Assuming you’ve hired the right person, your next step is to help them start work and be productive early in the game. How well you on-board can set the tone for a new starter’s entire time at your workplace, so it’s worth it to get this one right. Do what you can to set up accounts, training, and access ahead of time so it’s ready before they walk in the office.
Cloud-based HR software like Employment Hero can make this process a bit easier. Besides streamlining contract-signing and employee paperwork, Employment Hero allows new hires to complete inductions ahead of their first day. Getting all the operational HR business out of the way as early as you can will help new starters become productive sooner.
A home away from home
The office environment affects everyone’s mood, efficiency, and performance.
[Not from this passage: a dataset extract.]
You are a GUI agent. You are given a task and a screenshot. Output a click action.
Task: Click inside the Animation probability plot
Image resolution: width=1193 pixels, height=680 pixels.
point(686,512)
And since the average worker of today spends about 13 straight years of their life at work, it seems reasonable to prefer spending as much of that time as possible in nice digs.
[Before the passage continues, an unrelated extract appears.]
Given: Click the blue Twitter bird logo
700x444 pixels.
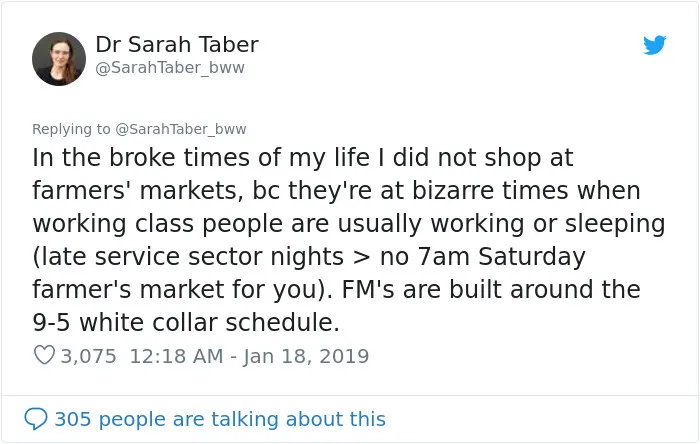Looking at the screenshot, I should point(654,45).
This isn’t necessarily a directive to go buy everyone $1,500 Aeron chairs. In many cases, improving the office ambience is as simple as investing in office greenery and encouraging employees to personalise workspaces. In fact, according to a study by Steelcase Inc of over 700 office workers, staff who were allowed to personalise their workspace were consistently around 38% more productive and 45% more creative.
Work where (and when) it works best
Regardless of the numerous studies proving the benefits of workplace flexibility to businesses, embedding it meaningfully also correlates strongly with employees’ positive feelings about their workplace. This last fact alone offers a good reason for its existence: it keeps employees loyal and engaged.
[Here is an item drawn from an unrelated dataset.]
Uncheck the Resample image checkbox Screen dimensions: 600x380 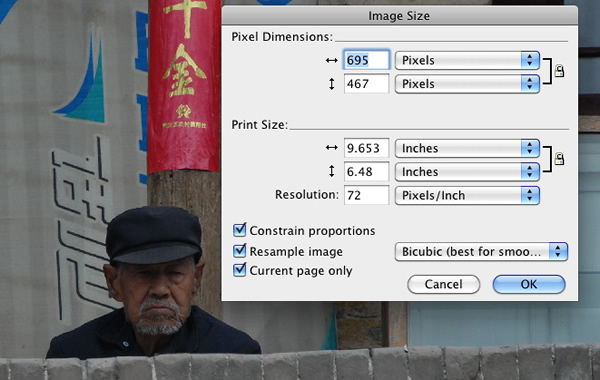(240, 251)
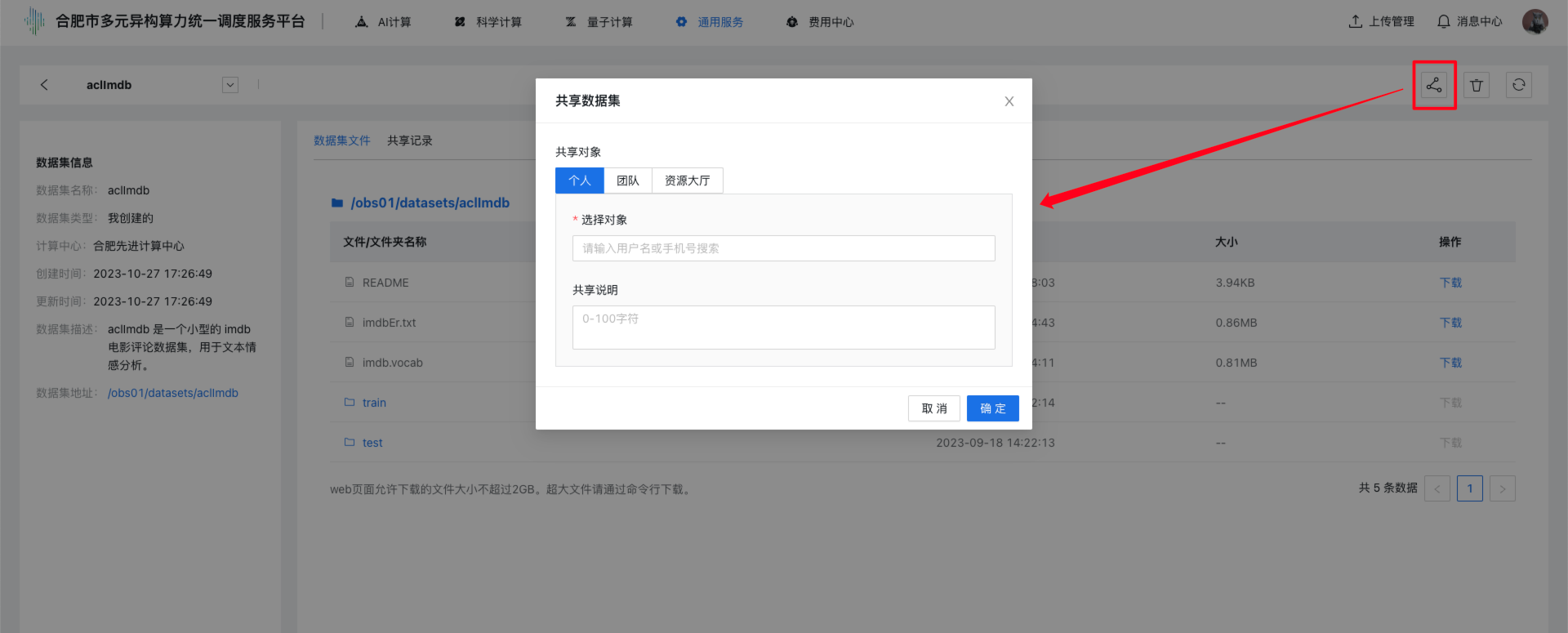Open upload management
The height and width of the screenshot is (633, 1568).
click(1381, 22)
Your staff probably already spend a significant amount of time out of the office attending property inspections, meeting sellers and buyers and so on. Implementing workplace flexibility in these circumstances might simply be a matter of letting your people work around these appointments to do school pick-ups and work from home. Whatever you do, make sure you make work flexibility a real option for everyone, not just the few that negotiate it.
Use trust as a verb, not a noun
Contrary to the popular adage, trust isn’t something anyone can earn or have: it’s something you do. Importantly, trust begets trust, whereas a lack of trust begets—you guessed it—a reciprocal lack of trust. Behaviour scientist Ernest Fehr writes, ‘If you trust people, you make them more trustworthy and, conversely, sanctions designed to deter people from cheating actually make them cheat.’
While it’s natural to worry that telling unpleasant truths to your staff may result in information in the wrong hands, research shows it’s worth the risk. If staff loyalty and trust matters to you, then tell them the truth, and tell it often.
It seems like an obvious one, but being your own best manager means regularly making a point of telling your employees when they do well. According to a recent survey, the number one reason employees mentally check-out of the workplace is a lack of recognition. And overwhelmingly, the type of recognition that is desired is the type that is free and easy to give: honest, kind words. Besides praising your staff, showcase employees’ exceptional work whenever you can, and spread it around. Recognition not only encourages staff to continue doing their best work, it models to others how they can do the same.
The best managers manage performance and disengagement early
Employee disengagement is contagious, but it can be stopped in its tracks with early, head-on intervention. In fact, tiptoeing around a problem of disengagement can perpetuate negativity. Prepare yourself to hear opinions you may not like or agree with, and then sit down and listen to your employee’s concerns—without interrupting. If your goal is to bring an unhappy agent back into the fold, try to engage in active listening, and make sure they feel their concerns have been heard and understood. Only then should you be attempting any discussion of solutions or alternative opinions.
By making candid discussion and feedback a part of your agency’s culture, you can give yourself the best chance of dealing with problems before they spread. That means more engaged property managers and agents, more of the time.
Small cost, big rewards
Little perks and extras show how much you value your employees. Moreover, providing extras that go beyond standard office supplies can pay big dividends by turning your employees into your brand ambassadors. At Console, we provide staff with unlimited Nespresso, boxes of fruit, fresh bread and spreads, and nibbles and drinks on Fridays. The result is a group of highly engaged employees who tell people about how great it is to work here.
If your staff spend a decent amount of time travelling, provide them with vouchers for free or discounted car washes, and stock the office with supplies to keep them happy and comfortable on the road. Bottled water, muesli bars, Mentos, coffee—find what little extras will make them valued, and provide it.
The best managers know that going that little bit above and beyond helps employees feel especially looked after. That makes them far more likely to stick with your agency and work hard. It also makes them more likely to recommend you to their friends. And that means you’re more likely to get talented referrals, and better new hires, too.
Ultimately, these are the fundamental elements of great management: hiring good people, helping them perform, and keeping them longer.